À 150 kilomètres du bureau

D’après le syndicat, plusieurs membres ont été embauchés au cours des dernières années avec la promesse que leur poste était 100 % en télétravail. D’autres ont aussi été autorisés à déménager à une distance considérable de leur établissement d’attache.

«Il y en a la moitié qui reste à plus de 40 kilomètres, et l’autre moitié qui reste à plus 150 kilomètres des bases. Pour ces gens-là, c’est presque une fin d’emploi. C’est impossible de voyager ces distances-là soir et matin avec les routes en région qui sont plus sinueuses», relate M. Pouliot.

Environ une cinquantaine d’employés ont déjà accepté une offre de départ, mais souvent «sous pression», mentionne-t-il.

«Les réponses aux offres de départ devaient être données le 9 août.
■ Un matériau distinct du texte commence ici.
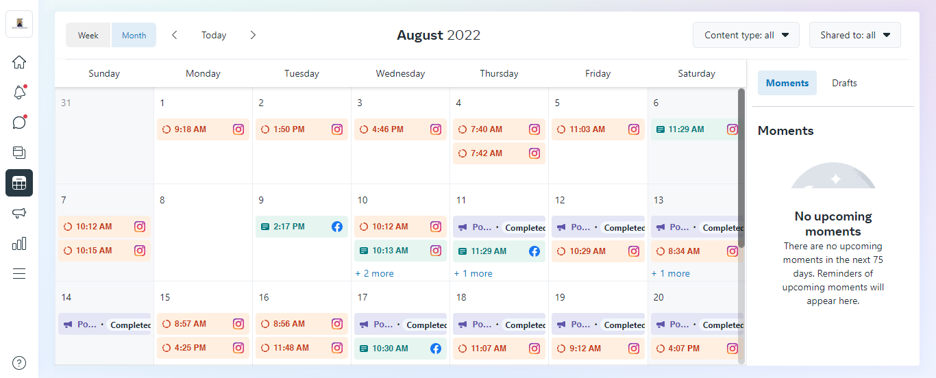Viewport: 936px width, 378px height.
Task: Open the Home icon in sidebar
Action: (19, 62)
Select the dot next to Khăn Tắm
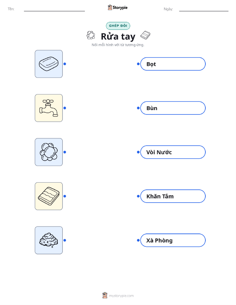This screenshot has height=305, width=236. coord(138,196)
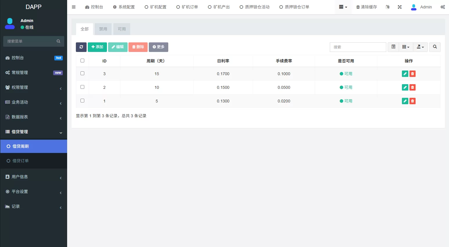Select the search magnifier icon on the table toolbar
Viewport: 449px width, 247px height.
pos(435,47)
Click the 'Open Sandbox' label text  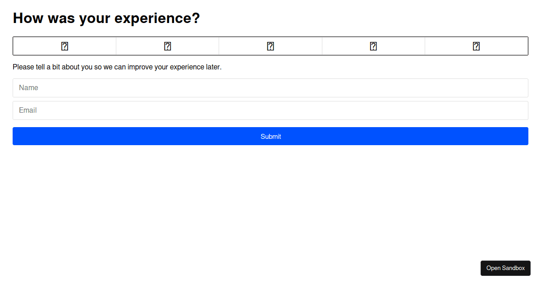505,268
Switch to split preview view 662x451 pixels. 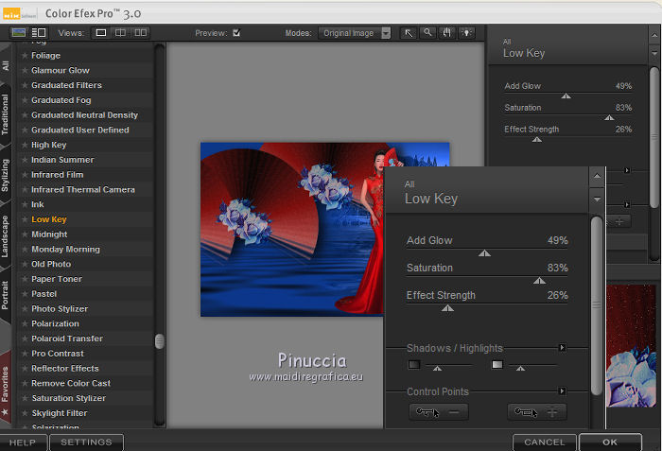pos(121,32)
Le délai était très déraisonnable. Si des gens avaient voulu déménager, par exemple, c’était absolument impossible de se trouver une maison à Rimouski ou à Sainte-Marie-de-Beauce en quelques jours pendant la période estivale», expose le président du syndicat.
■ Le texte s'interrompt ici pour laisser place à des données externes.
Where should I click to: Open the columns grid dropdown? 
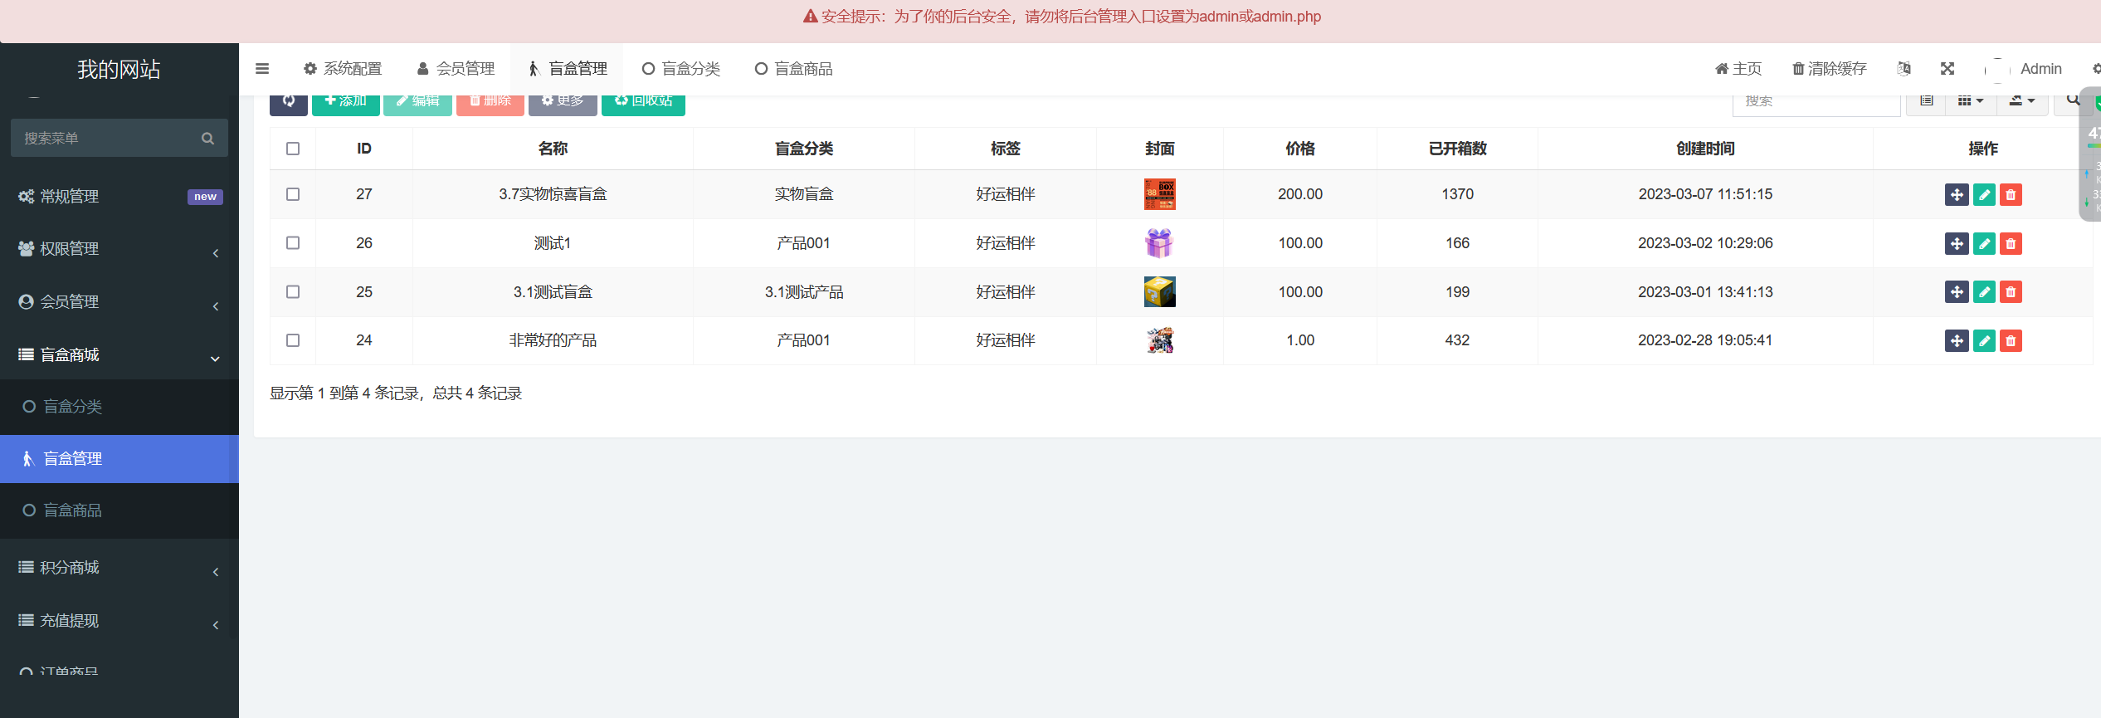(1970, 102)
«Ça été une décision conçue pour congédier des gens», ajoute-t-il.

Telus indique avoir «offert à toute personne qui conclut que cette façon de travailler ne répond pas à ses besoins la possibilité d’accepter une offre de départ volontaire avec une généreuse compensation financière qui dépasse les exigences du Code du travail du Canada».

Craintes de délocalisation

Aux yeux de M. Pouliot, il ne fait aucun doute que l’annonce du retour obligatoire au bureau est reliée à l’ouverture de centres d’appel ou de services à la clientèle à l’étranger, dont à Casablanca, au Maroc, où il y des travailleurs francophones.

Telus a fait valoir dans sa récente campagne de recrutement menée dans ce pays de l’Afrique du Nord que les chargés à la clientèle seront également affectés au marché canadien, selon l’organisation syndicale.

«Il y a des gens du Québec qui sont même partis former les gens au Maroc. On coupe les emplois ici pour embaucher ailleurs où les conditions de travail ne sont pas les mêmes», déplore M. Pouliot.

Les 120 employés québécois concernés par la nouvelle politique sont des représentants au service à la clientèle, des techniciens en soutien technique et des techniciens en soutien à la livraison du service client.

Ceux-ci ne sont pas les seuls au pays à se voir imposer un retour en présentiel. Par exemple, en Ontario, 150 employés ont été avisés de la fermeture de leur bureau dans cette province et de l’obligation de se présenter trois jours par semaine aux bureaux de Montréal, sans quoi ils perdraient leurs emplois.

En août, le Syndicat des métallos, qui représente les travailleurs dans les centres d’appels de Telus ailleurs au Canada, a obtenu une injonction temporaire auprès de la Cour suprême de la Colombie-Britannique, où la compagnie a son siège social. La décision du tribunal met sur pause la directive du retour obligatoire au bureau pendant une certaine période.